Sampling on the independent variables
| Gabriel |
At Scatterplot, Jeremy notes that in a reader poll, Megan Fox was voted both “worst” and “sexiest” actress. Personally, I’ve always found Megan Fox to be less sexy than a painfully deliberate simulacra of sexy. The interesting question Jeremy asks is whether this negative association is correlation or causation. My answer is neither, it’s truncation.
What you have to understand is that the question is implicitly about famous actresses. It is quite likely that somewhere in Glendale there is some barista with a headshot by the register who is both fugly and reads lines like a robot.
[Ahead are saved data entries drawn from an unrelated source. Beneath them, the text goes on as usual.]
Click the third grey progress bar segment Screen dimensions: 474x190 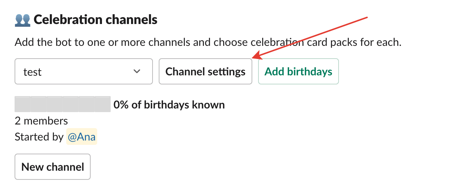pyautogui.click(x=55, y=104)
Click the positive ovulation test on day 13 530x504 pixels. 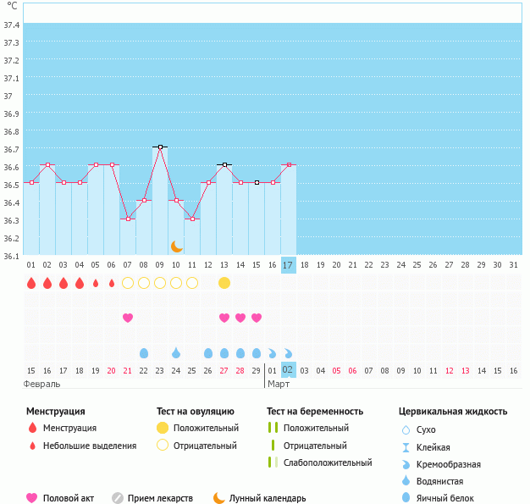(x=224, y=283)
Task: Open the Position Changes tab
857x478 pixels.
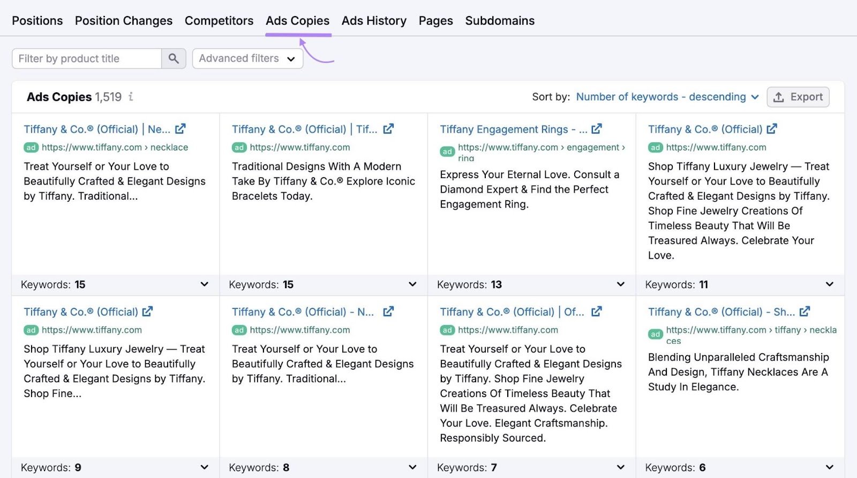Action: 124,20
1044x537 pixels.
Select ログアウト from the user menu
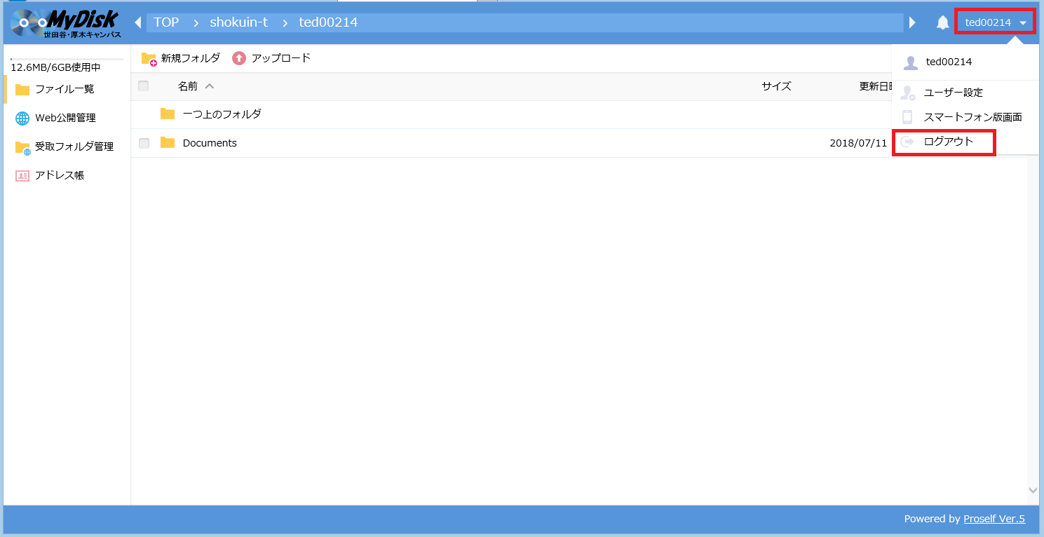coord(948,142)
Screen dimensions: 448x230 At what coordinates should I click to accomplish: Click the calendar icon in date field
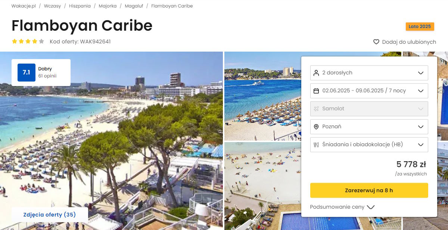316,91

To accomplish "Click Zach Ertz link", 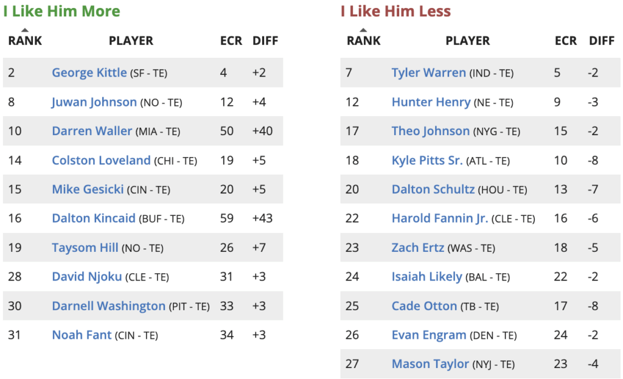I will [418, 248].
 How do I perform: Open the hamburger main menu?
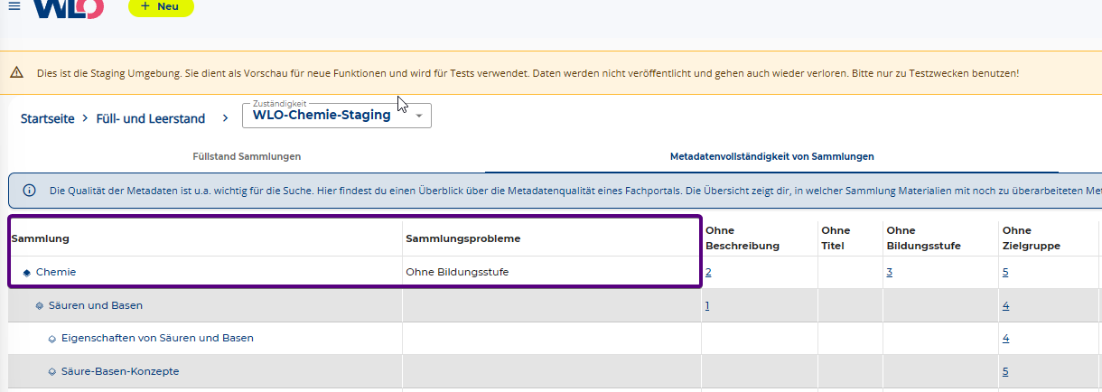(14, 6)

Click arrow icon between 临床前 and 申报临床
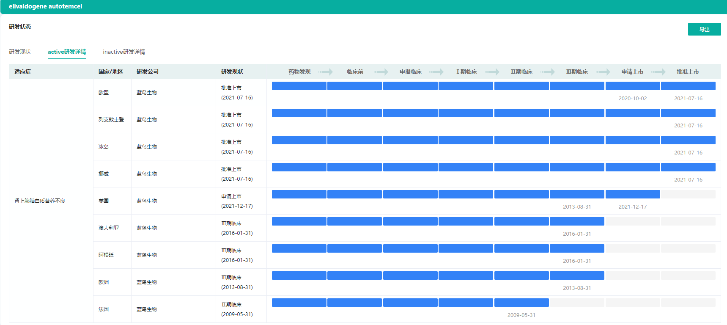coord(381,72)
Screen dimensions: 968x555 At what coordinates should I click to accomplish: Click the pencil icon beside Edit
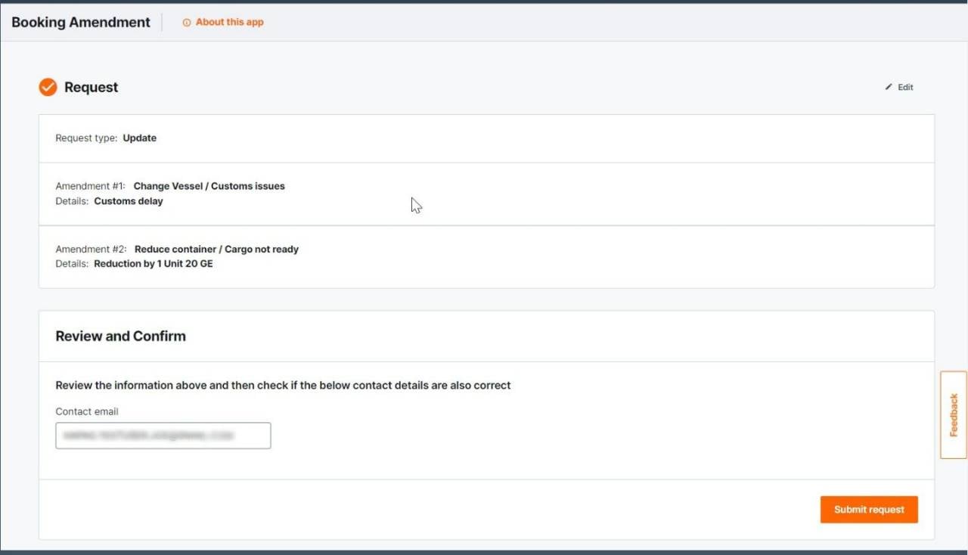click(x=889, y=87)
However this person is not famous (and probably not even Taft-Hartleyed). If there is any meritocracy at all in Hollywood, the famous are — on average — going to be desirable in at least one dimension. They may become famous because they are hot or because they are talented, but our friend at the Starbucks on Colorado is staying at the Starbucks on Colorado.
This means that when we ask about the association of acting talent and sexiness amongst the famous, we have censored data where people who are low on both dimensions are censored out. Within the truncated sample there may be a robust negative association, but the causal relationship is very indirect, and it’s not as if having perky breasts directly obstructs the ability to convincingly express emotions (a botoxed face on the other hand …).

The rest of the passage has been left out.